The $72-billion company is best known for its Japanese telecom operations, controlling stake in US mobile carrier Sprint, and 32 per cent stake in Chinese e-commerce giant Alibaba. Less well known is its expansion into renewable energy following Japan's earthquake in 2011. It now has 19 power plants in the country with a total output scale of 139 megawatts, and plans to expand capacity to 453 megawatts in the coming years.
That is still a tiny fraction of the 20 gigawatts that Son has pledged to generate from solar in India - equivalent to one-fifth of the government's total target by 2022. As the joint venture's controlling shareholder, that puts SoftBank on the hook to raise project financing of at least $10 billion over the coming years.

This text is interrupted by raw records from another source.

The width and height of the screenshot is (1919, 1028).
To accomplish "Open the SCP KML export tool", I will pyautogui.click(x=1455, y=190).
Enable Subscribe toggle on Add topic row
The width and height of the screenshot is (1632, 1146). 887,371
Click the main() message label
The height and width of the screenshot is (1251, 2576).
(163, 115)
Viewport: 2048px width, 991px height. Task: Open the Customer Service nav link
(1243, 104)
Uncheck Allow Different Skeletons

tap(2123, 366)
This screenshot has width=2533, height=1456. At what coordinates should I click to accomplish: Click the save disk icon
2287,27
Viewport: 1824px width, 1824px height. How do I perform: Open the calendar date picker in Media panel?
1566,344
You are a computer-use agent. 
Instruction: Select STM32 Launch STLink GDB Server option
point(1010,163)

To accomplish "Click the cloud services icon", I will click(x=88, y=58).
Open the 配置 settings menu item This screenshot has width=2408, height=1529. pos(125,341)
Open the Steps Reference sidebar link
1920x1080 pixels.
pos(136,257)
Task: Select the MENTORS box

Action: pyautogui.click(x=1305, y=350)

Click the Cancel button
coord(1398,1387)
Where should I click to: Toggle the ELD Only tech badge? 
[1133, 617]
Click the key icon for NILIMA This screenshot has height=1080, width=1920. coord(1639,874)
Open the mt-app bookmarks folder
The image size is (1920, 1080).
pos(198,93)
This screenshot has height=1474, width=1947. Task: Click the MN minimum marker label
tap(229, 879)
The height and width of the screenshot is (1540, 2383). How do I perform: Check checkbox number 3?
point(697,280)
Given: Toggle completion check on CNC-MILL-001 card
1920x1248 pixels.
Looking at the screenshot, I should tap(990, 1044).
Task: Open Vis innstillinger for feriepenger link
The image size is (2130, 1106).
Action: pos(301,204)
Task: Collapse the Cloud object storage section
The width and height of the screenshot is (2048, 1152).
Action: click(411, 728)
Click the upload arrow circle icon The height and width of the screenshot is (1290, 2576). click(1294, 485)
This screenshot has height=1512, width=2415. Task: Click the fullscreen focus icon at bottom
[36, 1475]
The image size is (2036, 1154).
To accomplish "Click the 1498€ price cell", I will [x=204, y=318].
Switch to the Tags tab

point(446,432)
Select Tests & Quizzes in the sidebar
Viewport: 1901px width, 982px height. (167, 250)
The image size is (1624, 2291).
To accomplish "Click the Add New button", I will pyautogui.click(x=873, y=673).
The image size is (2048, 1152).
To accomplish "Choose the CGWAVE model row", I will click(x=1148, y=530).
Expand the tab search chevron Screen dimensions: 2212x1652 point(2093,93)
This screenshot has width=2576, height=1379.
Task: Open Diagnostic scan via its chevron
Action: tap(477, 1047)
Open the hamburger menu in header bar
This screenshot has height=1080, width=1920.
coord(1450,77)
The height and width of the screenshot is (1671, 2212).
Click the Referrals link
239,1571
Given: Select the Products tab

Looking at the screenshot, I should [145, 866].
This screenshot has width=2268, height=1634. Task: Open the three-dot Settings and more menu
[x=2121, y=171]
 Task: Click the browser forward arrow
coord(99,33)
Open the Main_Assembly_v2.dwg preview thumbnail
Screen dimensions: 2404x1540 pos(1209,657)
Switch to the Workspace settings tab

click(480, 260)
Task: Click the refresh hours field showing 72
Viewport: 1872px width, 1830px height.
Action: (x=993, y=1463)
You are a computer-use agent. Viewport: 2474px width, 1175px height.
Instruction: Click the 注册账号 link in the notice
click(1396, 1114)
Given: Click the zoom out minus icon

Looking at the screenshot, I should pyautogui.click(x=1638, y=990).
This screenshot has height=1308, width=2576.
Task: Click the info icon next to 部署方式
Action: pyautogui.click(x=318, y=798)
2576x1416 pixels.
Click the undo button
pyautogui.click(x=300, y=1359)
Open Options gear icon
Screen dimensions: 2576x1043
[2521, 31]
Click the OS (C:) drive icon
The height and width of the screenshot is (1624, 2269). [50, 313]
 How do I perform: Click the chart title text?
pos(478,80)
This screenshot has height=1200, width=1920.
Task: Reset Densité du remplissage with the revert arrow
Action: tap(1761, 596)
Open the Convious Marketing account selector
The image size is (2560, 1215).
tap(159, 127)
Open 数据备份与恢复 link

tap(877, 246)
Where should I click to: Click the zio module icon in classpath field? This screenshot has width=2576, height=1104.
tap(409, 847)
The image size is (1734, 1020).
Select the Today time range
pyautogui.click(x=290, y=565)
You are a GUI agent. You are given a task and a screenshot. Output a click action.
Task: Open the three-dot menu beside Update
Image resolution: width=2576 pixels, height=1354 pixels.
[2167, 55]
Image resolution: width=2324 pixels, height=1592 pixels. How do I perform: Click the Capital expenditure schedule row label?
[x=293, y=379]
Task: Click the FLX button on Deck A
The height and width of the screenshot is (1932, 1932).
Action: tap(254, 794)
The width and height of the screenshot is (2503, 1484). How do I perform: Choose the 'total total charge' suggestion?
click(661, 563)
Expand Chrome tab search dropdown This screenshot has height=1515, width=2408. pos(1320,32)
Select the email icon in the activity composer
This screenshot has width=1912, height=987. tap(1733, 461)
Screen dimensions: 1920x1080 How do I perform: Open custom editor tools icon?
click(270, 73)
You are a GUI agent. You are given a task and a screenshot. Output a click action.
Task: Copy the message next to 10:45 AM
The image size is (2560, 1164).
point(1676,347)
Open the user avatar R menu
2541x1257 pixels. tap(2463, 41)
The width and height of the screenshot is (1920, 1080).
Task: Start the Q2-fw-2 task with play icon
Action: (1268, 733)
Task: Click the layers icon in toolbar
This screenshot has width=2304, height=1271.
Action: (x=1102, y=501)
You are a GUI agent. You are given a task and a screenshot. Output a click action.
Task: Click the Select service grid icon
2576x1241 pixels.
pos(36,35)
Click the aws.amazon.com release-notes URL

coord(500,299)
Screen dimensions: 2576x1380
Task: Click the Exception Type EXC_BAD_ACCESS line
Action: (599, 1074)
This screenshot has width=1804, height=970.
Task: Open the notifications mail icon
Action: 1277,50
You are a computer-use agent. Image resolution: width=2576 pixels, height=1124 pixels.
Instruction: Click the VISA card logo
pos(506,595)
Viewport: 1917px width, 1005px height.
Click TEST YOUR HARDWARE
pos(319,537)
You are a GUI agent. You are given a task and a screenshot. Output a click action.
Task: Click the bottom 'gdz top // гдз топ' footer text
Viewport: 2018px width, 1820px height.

SoftBank must first win government contracts to develop solar plants, so its actual outlay may be much lower. Yet it still leaves investors with the problem of making sense of what SoftBank can bring to renewable energy. The company's board questioned Son's move into the business back in 2011, prompting the chairman to promise that total expenses would be no more than 1 per cent of SoftBank's total assets, which stood at 16.7 trillion yen ($162.2 billion) at the end of March 2014. It's hard to see how the Indian foray can be reconciled with that spending cap.
Son may see potential for selling electricity to Indian mobile phone users, where Bharti is the leading player. But SoftBank has yet to clearly demonstrate the link works in Japan, where its renewable investments are at a much more advanced stage. Shareholders can only hope the board clips the chairman's wings before he flies even closer to the sun.